┌─ Data in this exercise
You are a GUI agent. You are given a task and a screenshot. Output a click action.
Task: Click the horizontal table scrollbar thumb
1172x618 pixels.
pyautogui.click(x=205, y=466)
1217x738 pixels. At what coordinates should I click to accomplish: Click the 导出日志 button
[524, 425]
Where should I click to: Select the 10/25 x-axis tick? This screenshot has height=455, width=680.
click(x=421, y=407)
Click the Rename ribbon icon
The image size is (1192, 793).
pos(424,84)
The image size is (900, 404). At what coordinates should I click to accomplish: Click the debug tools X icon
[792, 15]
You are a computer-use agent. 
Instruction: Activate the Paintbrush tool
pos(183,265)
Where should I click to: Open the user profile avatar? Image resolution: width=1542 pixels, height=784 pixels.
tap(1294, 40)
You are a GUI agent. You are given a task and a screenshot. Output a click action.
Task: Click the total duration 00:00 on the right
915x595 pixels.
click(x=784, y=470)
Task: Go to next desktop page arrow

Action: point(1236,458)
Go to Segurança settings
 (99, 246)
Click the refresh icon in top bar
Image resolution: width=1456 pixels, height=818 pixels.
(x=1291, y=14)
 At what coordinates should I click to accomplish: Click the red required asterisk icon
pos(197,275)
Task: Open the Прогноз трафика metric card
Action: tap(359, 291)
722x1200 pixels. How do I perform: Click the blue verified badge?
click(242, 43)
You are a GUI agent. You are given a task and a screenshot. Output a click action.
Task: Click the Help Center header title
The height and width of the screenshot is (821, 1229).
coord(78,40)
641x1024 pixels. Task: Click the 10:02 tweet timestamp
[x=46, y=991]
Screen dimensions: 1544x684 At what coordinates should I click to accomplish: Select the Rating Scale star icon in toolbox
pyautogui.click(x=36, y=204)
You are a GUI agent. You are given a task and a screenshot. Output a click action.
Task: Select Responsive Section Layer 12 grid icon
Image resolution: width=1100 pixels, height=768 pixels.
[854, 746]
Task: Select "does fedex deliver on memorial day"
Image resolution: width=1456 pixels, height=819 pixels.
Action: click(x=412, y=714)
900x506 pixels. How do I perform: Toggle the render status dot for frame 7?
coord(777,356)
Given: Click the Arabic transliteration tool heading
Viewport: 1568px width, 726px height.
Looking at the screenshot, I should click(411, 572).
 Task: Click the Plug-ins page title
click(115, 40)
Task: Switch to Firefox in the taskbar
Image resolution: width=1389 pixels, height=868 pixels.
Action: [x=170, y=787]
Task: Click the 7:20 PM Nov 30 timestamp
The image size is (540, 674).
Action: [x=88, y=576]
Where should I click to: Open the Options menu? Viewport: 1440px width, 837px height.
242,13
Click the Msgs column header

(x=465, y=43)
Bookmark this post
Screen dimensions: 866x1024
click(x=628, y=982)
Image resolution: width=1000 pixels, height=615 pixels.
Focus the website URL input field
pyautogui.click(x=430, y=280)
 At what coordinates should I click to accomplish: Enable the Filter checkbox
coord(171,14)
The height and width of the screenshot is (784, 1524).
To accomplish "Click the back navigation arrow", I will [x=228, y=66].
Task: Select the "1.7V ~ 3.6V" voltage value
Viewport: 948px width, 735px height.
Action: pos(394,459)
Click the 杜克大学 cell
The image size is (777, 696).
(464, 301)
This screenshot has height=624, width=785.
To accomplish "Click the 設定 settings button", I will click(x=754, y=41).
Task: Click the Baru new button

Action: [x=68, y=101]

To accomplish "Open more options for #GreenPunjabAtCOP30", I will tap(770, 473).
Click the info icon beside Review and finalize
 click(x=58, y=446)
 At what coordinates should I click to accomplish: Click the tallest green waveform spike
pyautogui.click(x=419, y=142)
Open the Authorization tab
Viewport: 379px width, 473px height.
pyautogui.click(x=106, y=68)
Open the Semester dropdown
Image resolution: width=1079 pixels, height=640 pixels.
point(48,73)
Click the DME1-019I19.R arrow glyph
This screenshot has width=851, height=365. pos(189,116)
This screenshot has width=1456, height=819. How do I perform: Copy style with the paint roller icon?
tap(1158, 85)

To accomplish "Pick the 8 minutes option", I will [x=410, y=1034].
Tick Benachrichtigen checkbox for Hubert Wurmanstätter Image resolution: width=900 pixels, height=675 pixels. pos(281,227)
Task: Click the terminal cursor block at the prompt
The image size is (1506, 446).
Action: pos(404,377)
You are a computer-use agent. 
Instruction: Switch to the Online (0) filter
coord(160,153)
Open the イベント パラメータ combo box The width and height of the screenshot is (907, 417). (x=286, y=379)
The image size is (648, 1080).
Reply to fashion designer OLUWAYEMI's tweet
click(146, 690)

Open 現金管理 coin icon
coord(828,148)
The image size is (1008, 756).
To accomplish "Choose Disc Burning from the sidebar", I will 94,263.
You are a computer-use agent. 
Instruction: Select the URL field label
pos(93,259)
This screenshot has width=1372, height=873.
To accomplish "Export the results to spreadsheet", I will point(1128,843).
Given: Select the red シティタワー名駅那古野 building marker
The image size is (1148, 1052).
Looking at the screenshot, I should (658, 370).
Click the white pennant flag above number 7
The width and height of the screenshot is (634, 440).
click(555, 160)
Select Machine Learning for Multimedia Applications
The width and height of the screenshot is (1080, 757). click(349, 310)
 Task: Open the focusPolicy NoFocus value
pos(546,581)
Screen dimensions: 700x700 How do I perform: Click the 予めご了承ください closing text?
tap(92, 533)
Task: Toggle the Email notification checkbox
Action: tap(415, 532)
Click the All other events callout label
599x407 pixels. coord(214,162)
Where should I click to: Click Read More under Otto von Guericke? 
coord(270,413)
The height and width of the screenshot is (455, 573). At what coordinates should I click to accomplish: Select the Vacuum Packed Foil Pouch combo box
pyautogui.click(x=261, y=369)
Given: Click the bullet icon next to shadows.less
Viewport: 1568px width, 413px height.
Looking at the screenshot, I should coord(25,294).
└─
### Assignment
Look through the entries, and return every line that the word "will" appears in.

### Solved exercise
To accomplish "Click the back navigation arrow", I will [x=228, y=66].
To accomplish "Click the 設定 settings button", I will click(x=754, y=41).
To accomplish "Open more options for #GreenPunjabAtCOP30", I will tap(770, 473).
To accomplish "Pick the 8 minutes option", I will [x=410, y=1034].
To accomplish "Choose Disc Burning from the sidebar", I will 94,263.
To accomplish "Export the results to spreadsheet", I will point(1128,843).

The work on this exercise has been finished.